What is the "-m" option doing
According to the manual, the "-m" option controls the minimum length allowed for the predicted transcripts. So, I expect that the output gtf file will just contain transcripts longer than the threshold.
I used "-m 200" for one sample, and then I tried to calculate transcript length from the gtf file by using the following R code:
gtf<- fread("transcripts.gtf")
gtf$length <- gtf$V5 - gtf$V4 + 1
summary(gtf[gtf$V3=="transcript",]$length)
Suprisingly, I got the following results.
Min. 1st Qu. Median Mean 3rd Qu. Max.
34 256 354 2831 1209 674207
So, what does the "-m" option mean acutally?

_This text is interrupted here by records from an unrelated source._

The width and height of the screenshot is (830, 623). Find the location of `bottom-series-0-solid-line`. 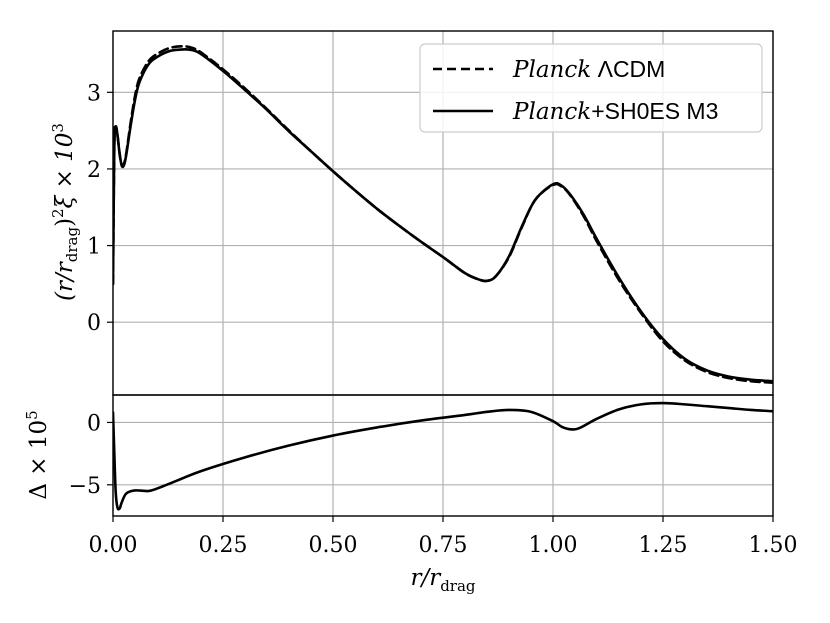

bottom-series-0-solid-line is located at coordinates (443, 456).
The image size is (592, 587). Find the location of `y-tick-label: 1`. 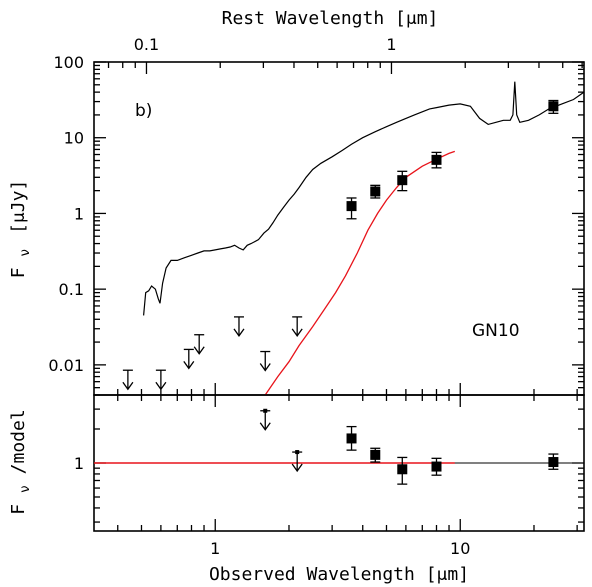

y-tick-label: 1 is located at coordinates (79, 214).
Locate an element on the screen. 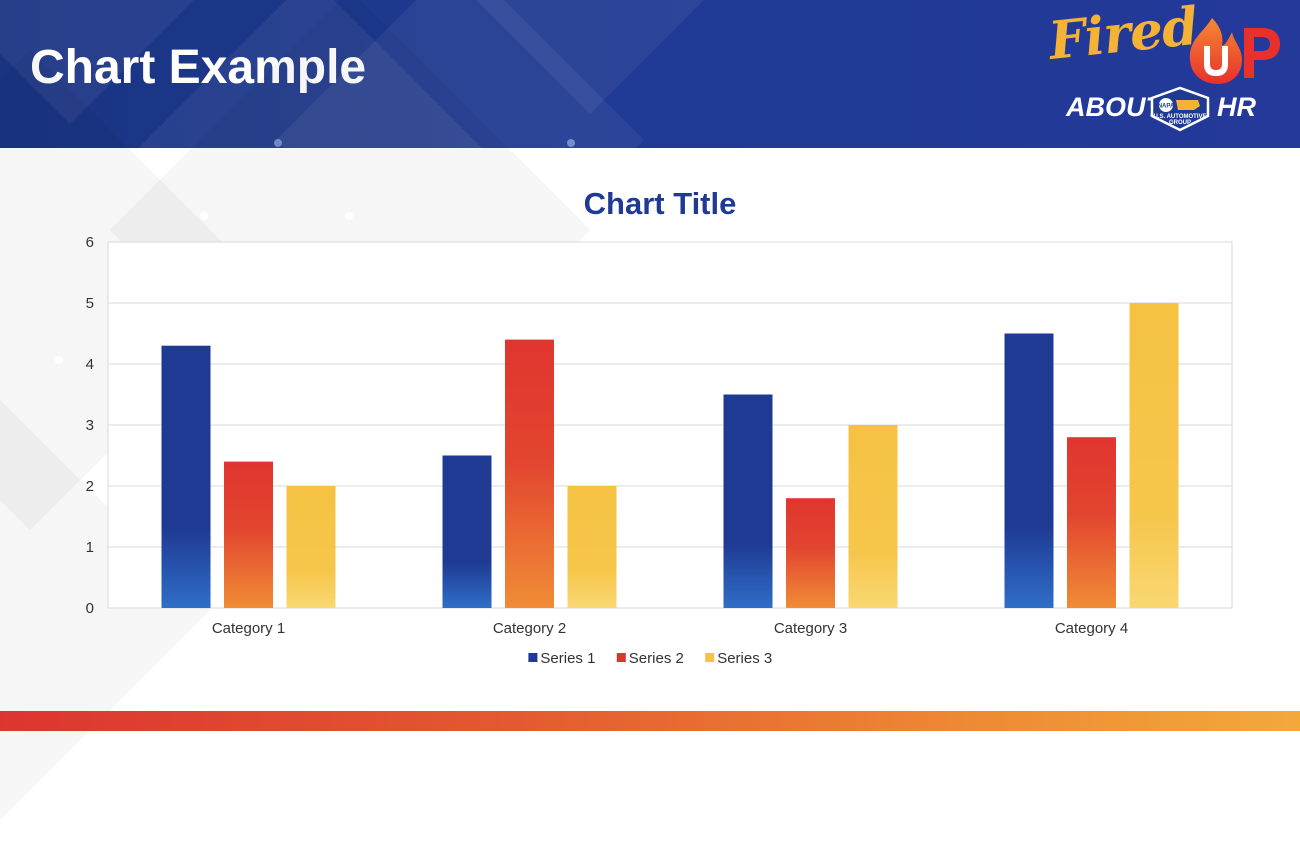  y-tick-label: 6 is located at coordinates (90, 242).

The -m parameter only controls the length of novel assembled transcripts. If you used the -G parameter, all the transcripts in the reference annotation will be considered as well, no matter what their length. I suggest cleaning that reference file of the transcripts you are not interested in before giving it to StringTie.
The -m parameter only controls the length of novel assembled transcripts. If you used the -G parameter, all the transcripts in the reference annotation will be considered as well, no matter what their length. I suggest cleaning that reference file of the transcripts you are not interested in before giving it to StringTie.
Thank you so much! Now I got it! Is that the same for the "--merge" mode? The -m parameter controls the minimum input length of novel transcripts?